REQUIRED WORK
1) In the thread on a JSON API for the JDK, what second parameter does Rémi want Json.toDisplayString() to take?
2) Continue the thread on a JSON API for the JDK from its last line.

Start SOURCE

Towards a JSON API for the JDK

forax at univ-mlv.fr forax at univ-mlv.fr
Fri May 16 18:37:52 UTC 2025


----- Original Message -----
> From: "naoto sato" <naoto.sato at oracle.com>
> To: "Remi Forax" <forax at univ-mlv.fr>, "Paul Sandoz" <paul.sandoz at oracle.com>
> Cc: "core-libs-dev" <core-libs-dev at openjdk.org>
> Sent: Friday, May 16, 2025 6:35:50 PM
> Subject: Re: Towards a JSON API for the JDK

> Hi Rémi,
> 
> On 5/15/25 2:27 PM, Remi Forax wrote:
>> Hi Paul,
>> yes, not having a simple JSON API in Java is an issue for beginners.
>> 
>> It's not clear to me why JsonArray (for example) has to be an interface instead
>> of a record ?
>> 
>> I understand why Json.parse() only works on String and char[] but the API make
>> it too easy to have many performance issues.
>> I think you need versions using a Reader and a Path.
>> Bonus point, if there is a method walk() that also returns a JsonValue but the
>> List/Map inside JsonArray/JsonObject are populated lazily.
>> 
>> Minor point: Json.toDisplayString() should takes a second parameters indicating
>> the number of spaces used for the indentation (like JSON.stringify in JS).
> 
> That would be better. Will implement it soon.

Thank you !

> 
> Naoto

Rémi

> 
>> 
>> regards,
>> Rémi
>> 
>> ----- Original Message -----
>>> From: "Paul Sandoz" <paul.sandoz at oracle.com>
>>> To: "core-libs-dev" <core-libs-dev at openjdk.org>
>>> Sent: Thursday, May 15, 2025 10:30:42 PM
>>> Subject: Towards a JSON API for the JDK
>> 
>>> Hi,
>>>
>>> We would like to share with you our thoughts and plans towards a JSON API for
>>> the JDK.
>>> Please see the document below.
>>>
>>> -
>>>
>>> We have had the pleasure of using a clone of this API in some experiments we are
>>> conducting with
>>> ONNX and code reflection [1]. Using the API we were able to quickly write code
>>> to ingest and convert
>>> a JSON document representing ONNX operation schema into instances of records
>>> modeling the schema
>>> (see here [2]).
>>>
>>> The overall out-of-box experience with such a minimal "batteries included” API
>>> has so far been positive.
>>>
>>> Thanks,
>>> Paul.

End SOURCE
Start SUPPLIED DATA

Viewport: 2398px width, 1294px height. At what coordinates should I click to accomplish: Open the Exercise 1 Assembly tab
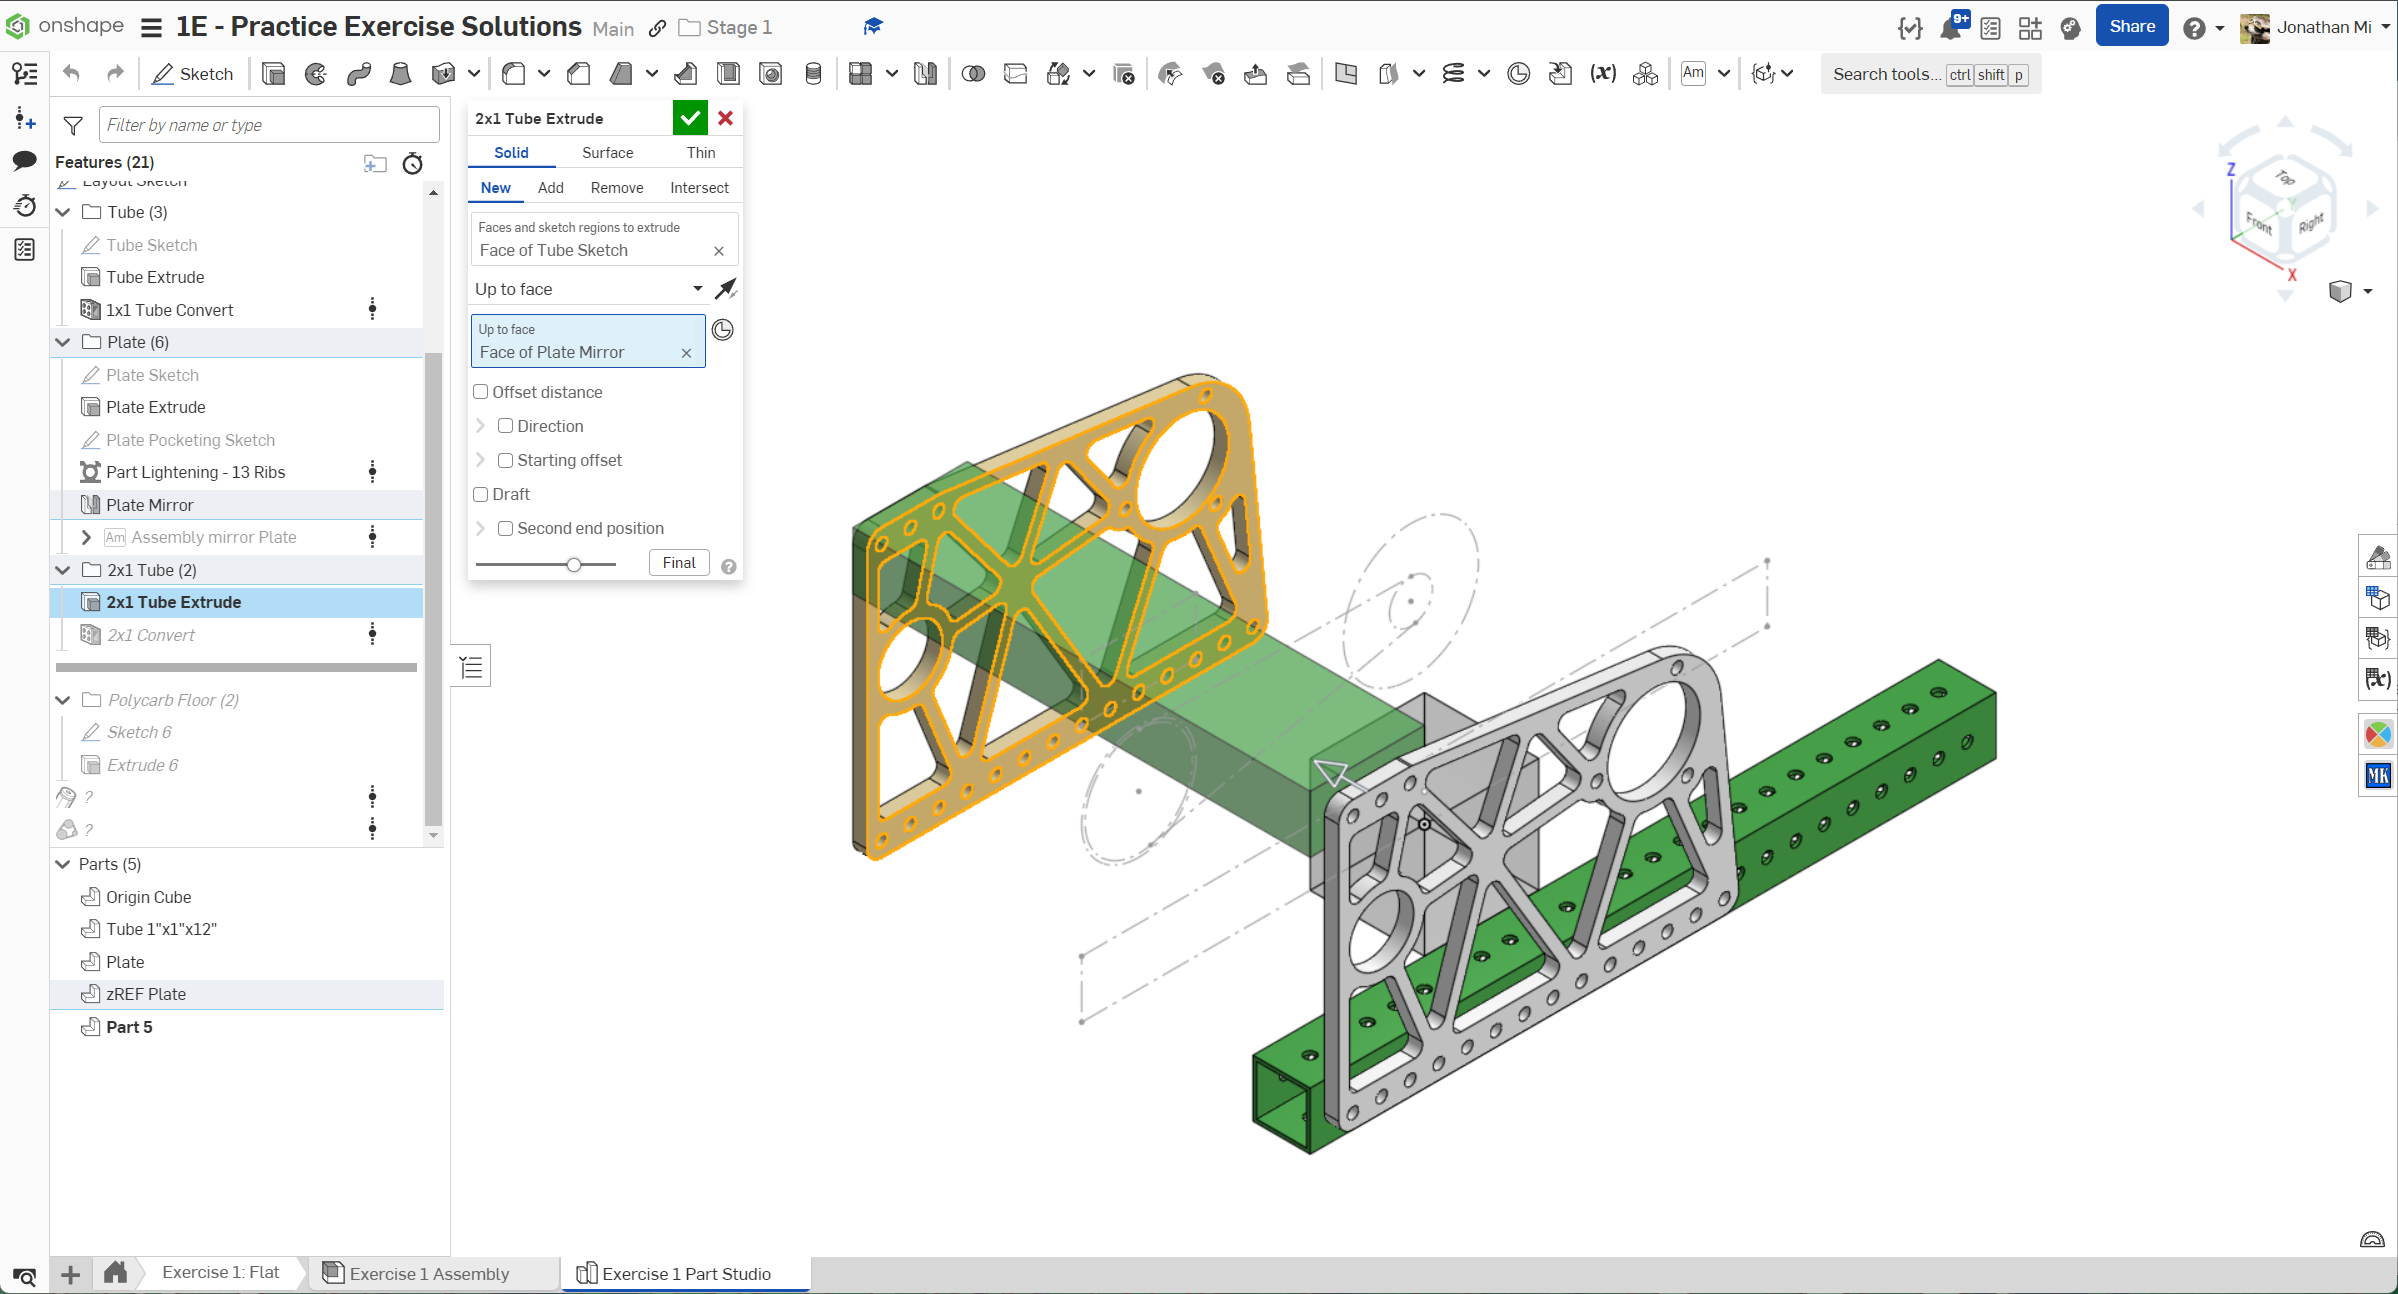click(x=429, y=1273)
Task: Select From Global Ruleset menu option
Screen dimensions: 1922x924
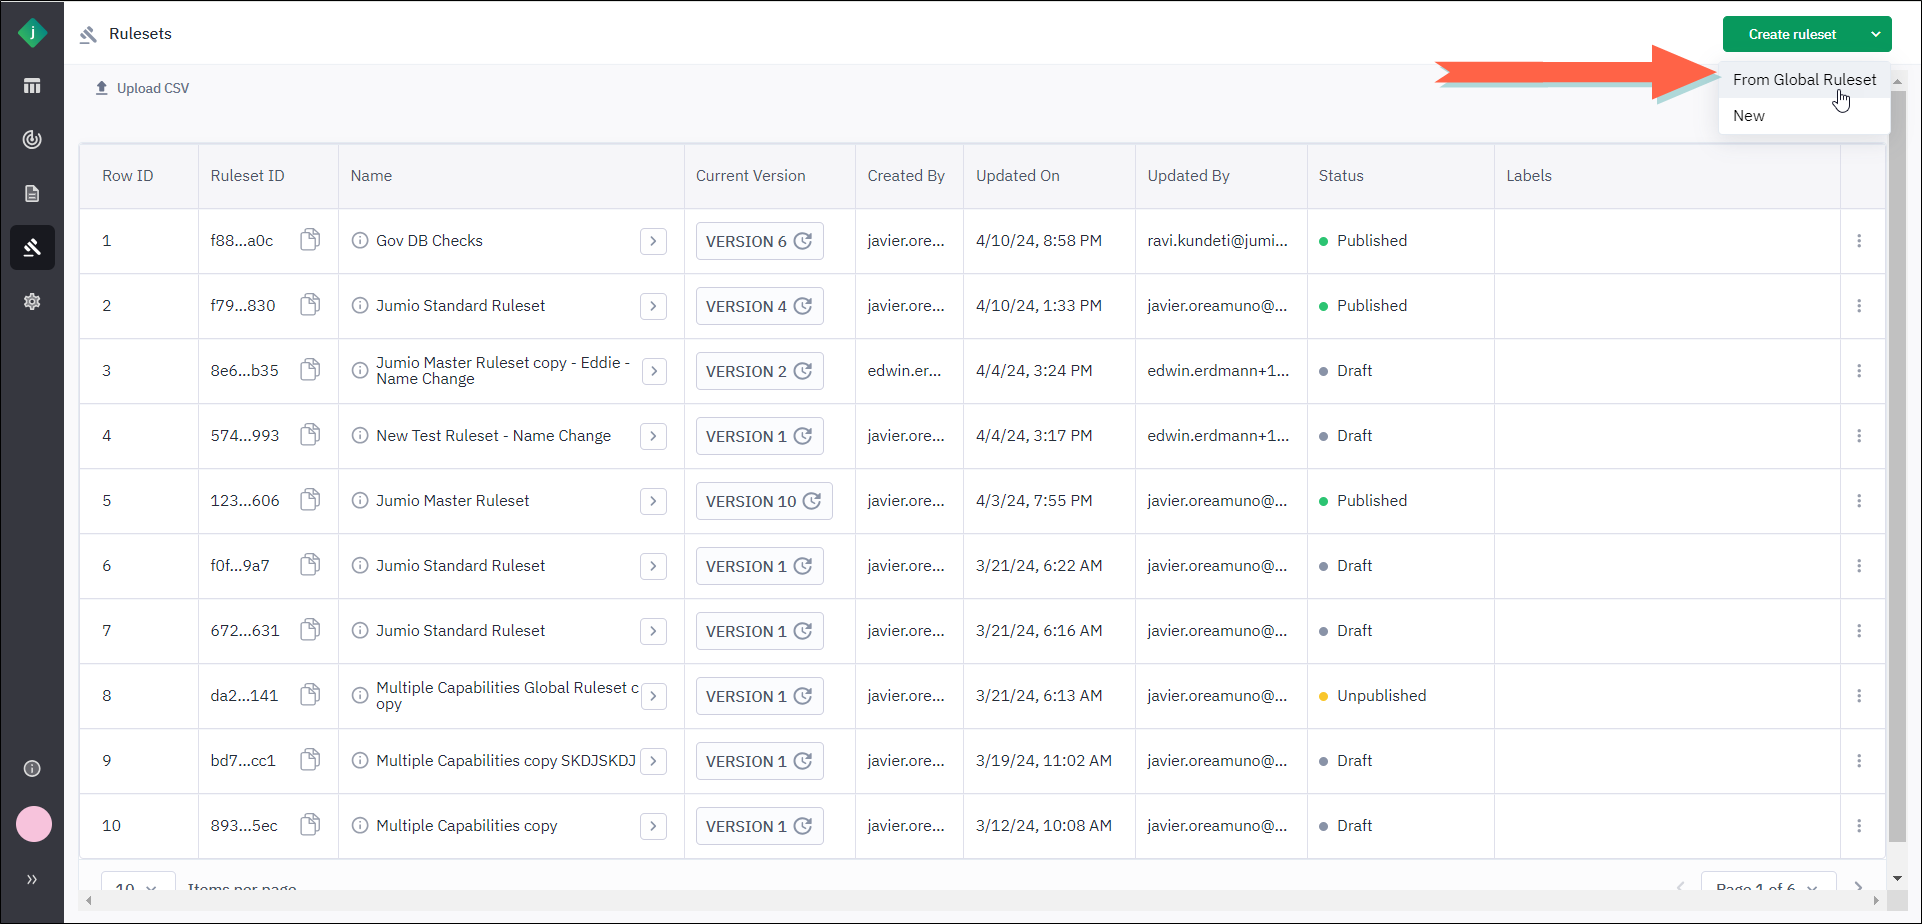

End SUPPLIED DATA

TASK ANSWERS
1) A parameter giving the number of spaces used for indentation, like JSON.stringify in JS.

2)
>>>
>>> [1] https://openjdk.org/projects/babylon/
>>> [2]
>>> https://github.com/openjdk/babylon/blob/code-reflection/cr-examples/onnx/opgen/src/main/java/oracle/code/onnx/opgen/OpSchemaParser.java#L87
>>>
>>> # Towards a JSON API for the JDK
>>>
>>> One of the most common requests for the JDK is an API for parsing and generating
>>> JSON. While JSON originated as a text-based serialization format for JSON
>>> objects ("JSON" stands for "JavaScript Object Notation"), because of its simple
>>> and flexible syntax, it eventually found use outside the JavaScript ecosystem as
>>> a general data interchange format, such as framework configuration files and web
>>> service requests/response formats.
>>>
>>> While the JDK cannot, and should not, provide libraries for every conceivable
>>> file format or protocol, the JDK philosophy is one of "batteries included",
>>> which is to say we should be able to write basic programs that use common
>>> protocols such as HTTP, without having to appeal to third party libraries.
>>> The Java ecosystem already has plenty of JSON libraries, so inclusion in
>>> the JDK is largely meant to be a convenience, rather than needing to be the "one
>>> true" JSON library to meet the needs of all users. Users with specific needs
>>> are always free to select one of the existing third-party libraries.
>>>
>>> ## Goals and requirements
>>>
>>> Our primary goal is that the library be simple to use for parsing, traversing,
>>> and generating conformant JSON documents. Advanced features, such as data
>>> binding or path-based traversal should be possible to implement as layered
>>> features, but for simplicity are not included in the core API. We adopt a goal
>>> that the performance should be "good enough", but where performance
>>> considerations conflict with simplicity and usability, we will choose in favor
>>> of the latter.
>>>
>>> ## API design approach
>>>
>>> The description of JSON at `https:://json.org` describes a JSON document using
>>> the familiar "railroad diagram":
>>> ![image](https://www.json.org/img/value.png)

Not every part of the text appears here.